Cet amendement propose, conformément à l’engagement pris par le Président de la République le 17 septembre 2021, de supprimer la taxe sur le résultat des entreprises ferroviaires (TREF) et la contribution de solidarité territoriale (CST) d’ici 2023.

Jusqu’en 2020, ces deux taxes finançaient les trains d’équilibre du territoire à travers le compte d’affectation spéciale Services nationaux de transport conventionnés de voyageurs. Depuis 2021, avec la suppression du compte d’affectation spéciale, elles sont reversées au budget général.

En raison des règles de calcul de l’assiette de la TREF et la CST, ces deux taxes ne sont acquittées que par la SNCF, pour ses activités de train à grande vitesse (TGV). En conséquence, le maintien de la CST et de la TREF pose problème dans un contexte d’ouverture à la concurrence. En effet, l’exploitation des TET pouvant être assurée par d’autres opérateurs que SNCF Voyageurs, tout ou partie du produit de la CST et de la TREF, uniquement acquittée par la SNCF, pourra bénéficier à un de ses concurrents.

Le maintien des deux taxes conduirait à désavantager SNCF Voyageurs vis-à-vis de ses concurrents. Il pénaliserait aussi SNCF Réseau en prélevant une partie des dividendes qui devaient lui revenir pour financer la maintenance voire la modernisation du réseau ferroviaire structurant à hauteur d’au moins 2,8 milliards d’euros par an. Ainsi, il pourrait freiner le développement du train en France, alors même qu’il s’agit du mode de transport de masse le moins polluant.
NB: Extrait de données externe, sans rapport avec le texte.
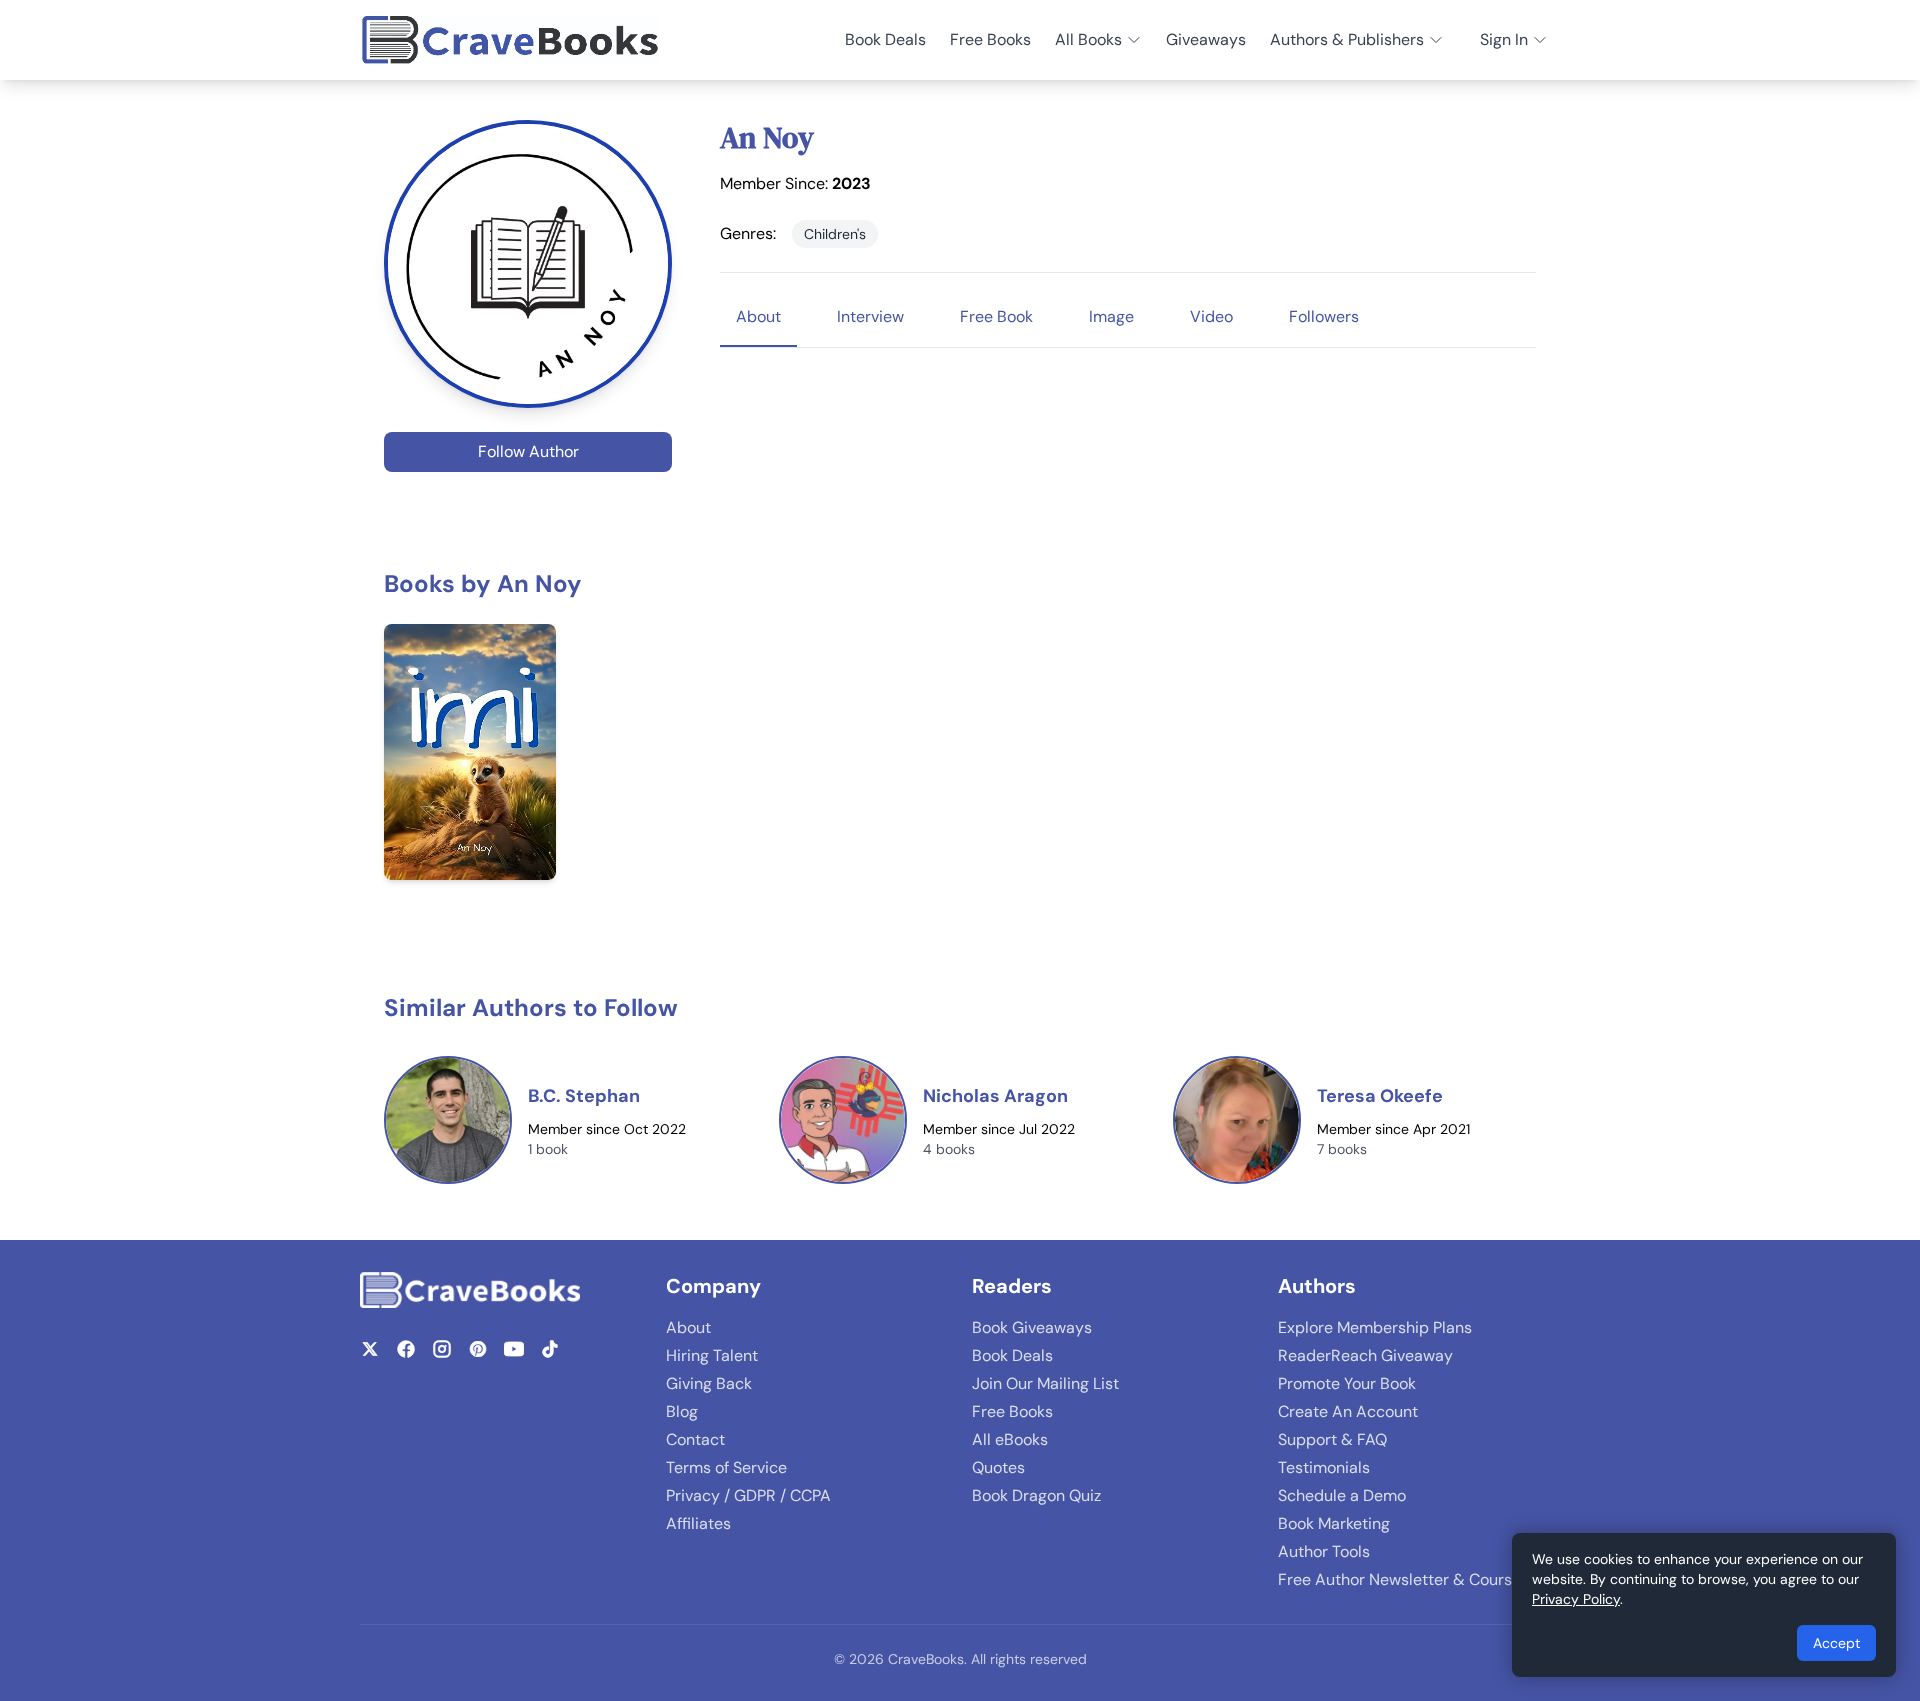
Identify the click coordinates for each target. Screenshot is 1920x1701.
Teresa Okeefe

En 2019 et en 2020, le produit des deux taxes a rapporté 242 millions d’euros, dont 16 millions d’euros pour la CST et 226 millions d’euros pour la TREF. Leur coût pour la SNCF n’était donc pas négligeable et conduisait à renchérir le prix des billets de train de 5 % à 7 %. En 2021, la baisse du chiffre d’affaires de la SNCF conduit à réviser le produit des deux taxes à un montant beaucoup plus faible, évalué à environ 20 millions d’euros. Ce montant devrait néanmoins être plus élevé en 2022 en raison de la reprise partielle du trafic en 2021.

En conséquence, cet amendement propose de supprimer les deux taxes en 2023 et, pour 2022, de plafonner leurs recettes à la moitié du montant prélevé annuellement avant la crise sanitaire, soit 113 millions d’euros pour la TREF et 8 millions d’euros pour la CST.